Sure. Even older geezer professionals can and do have their 'whims.' If you are younger (I know you are) it is inevitable that one genre, period, composer, will seize your attention and imagination for some length of time, then another. Tastes for, or in, various genres can go like that too.

There is a 'standard' progression for the average listener, big orchestral romantic works, then perhaps back to the classical era, eventually chamber orchestra or the much reduced and refined arena of a handful of instruments in the form of a good deal of chamber music. Voice gets introduced, often not opera, but Lied or oratorio, or the great choral works.

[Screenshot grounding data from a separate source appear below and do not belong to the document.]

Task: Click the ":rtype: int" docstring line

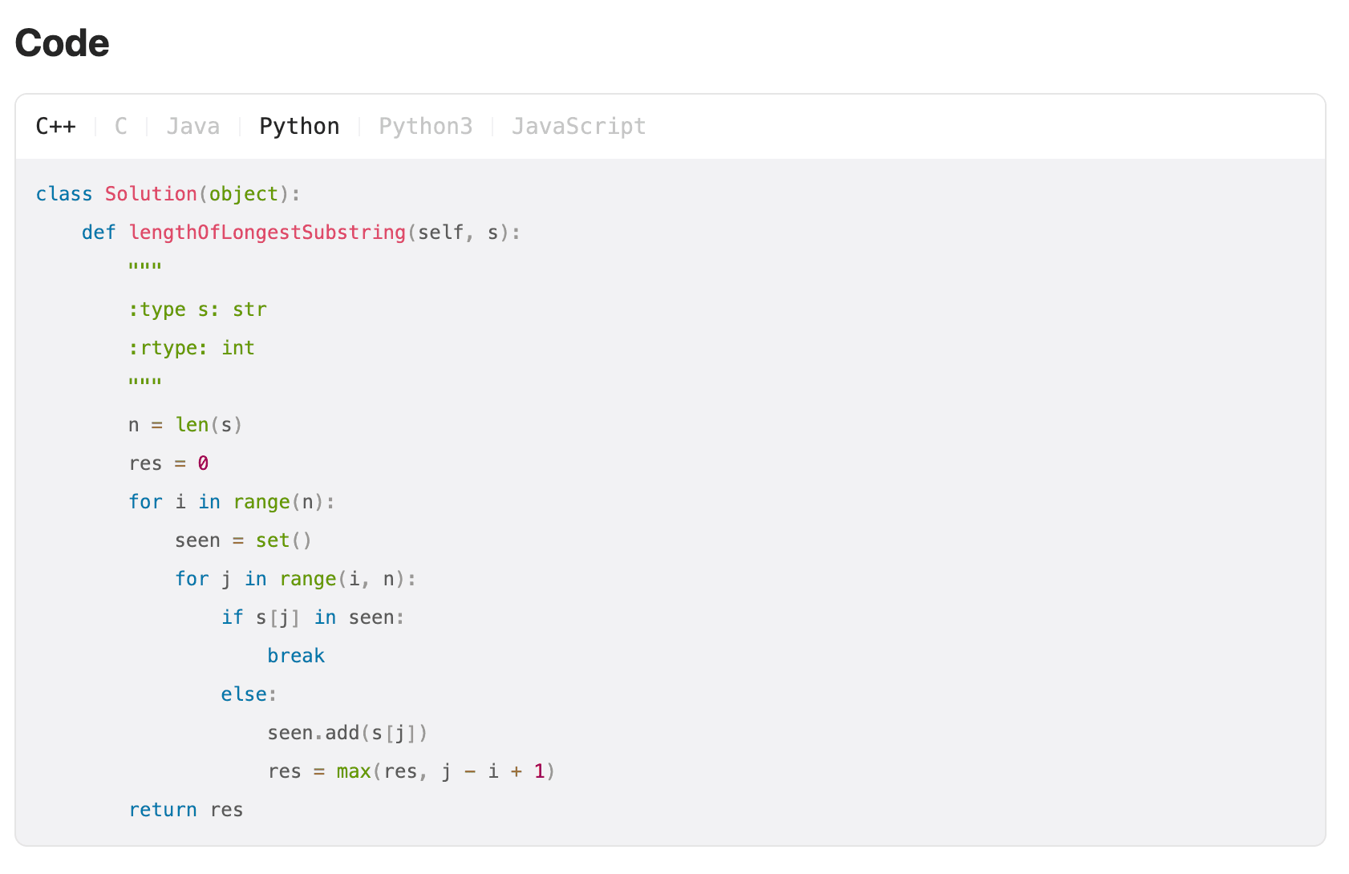Action: click(192, 348)
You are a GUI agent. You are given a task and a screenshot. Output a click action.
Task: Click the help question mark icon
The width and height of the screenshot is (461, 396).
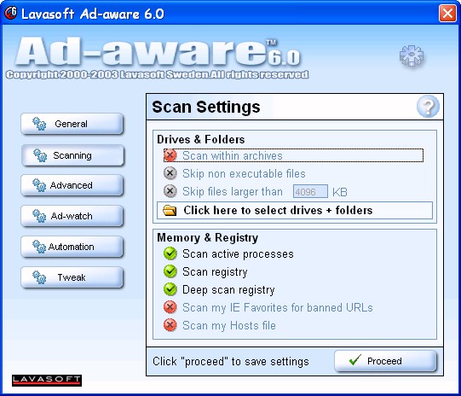coord(428,107)

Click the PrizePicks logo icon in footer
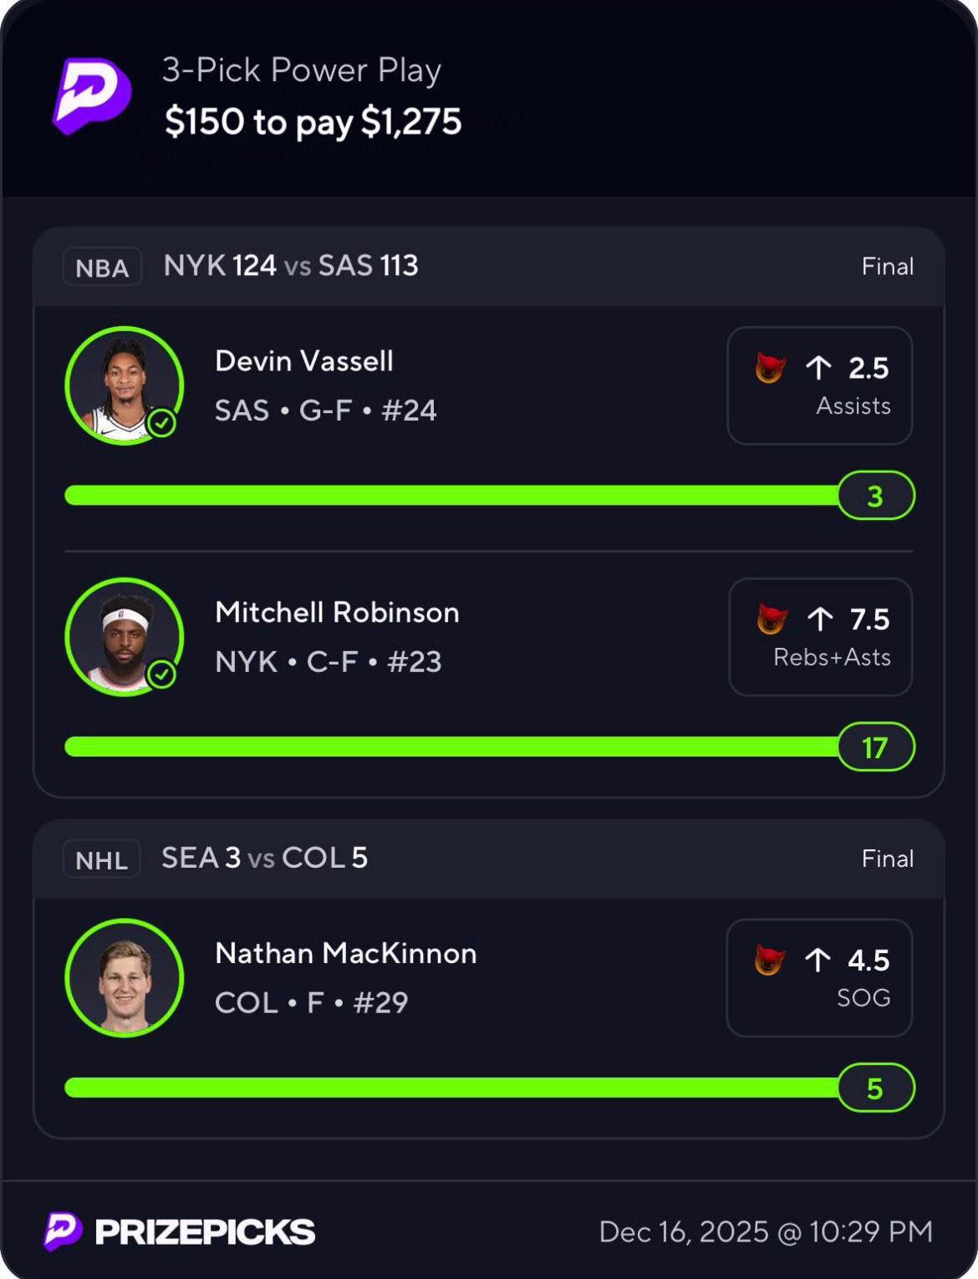[x=63, y=1231]
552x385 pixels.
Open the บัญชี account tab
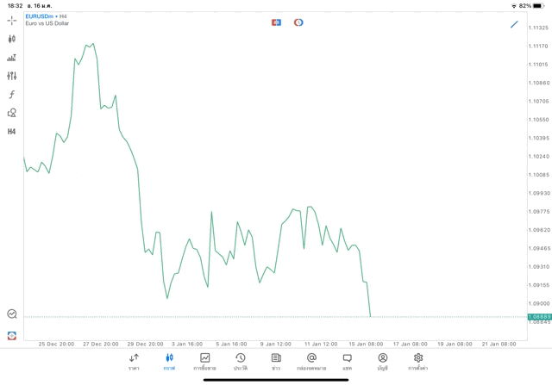click(x=382, y=362)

I recall going on a lieder kick in my teens which had me dropping all the Prokofiev, Stravinsky etc. orchestral works and piano concerti and instead I was eyebrow deep in Schubert's "Winterreisse" - the first full Dietrich Fischer-Diskau / Gerald Moore recording. At one point, without knowing German, I had nonetheless memorized a number of the texts - just like any other teenager knows the words to the pop music songs they play so repeatedly (...romanticism's lugubriousness suits adolescent moodiness, lol.) Of course, they were 'new' to me, therefore a very profound and 'oh wow' discovery.

There are times I don't want to hear a full orchestra playing anything from any period, other times I do.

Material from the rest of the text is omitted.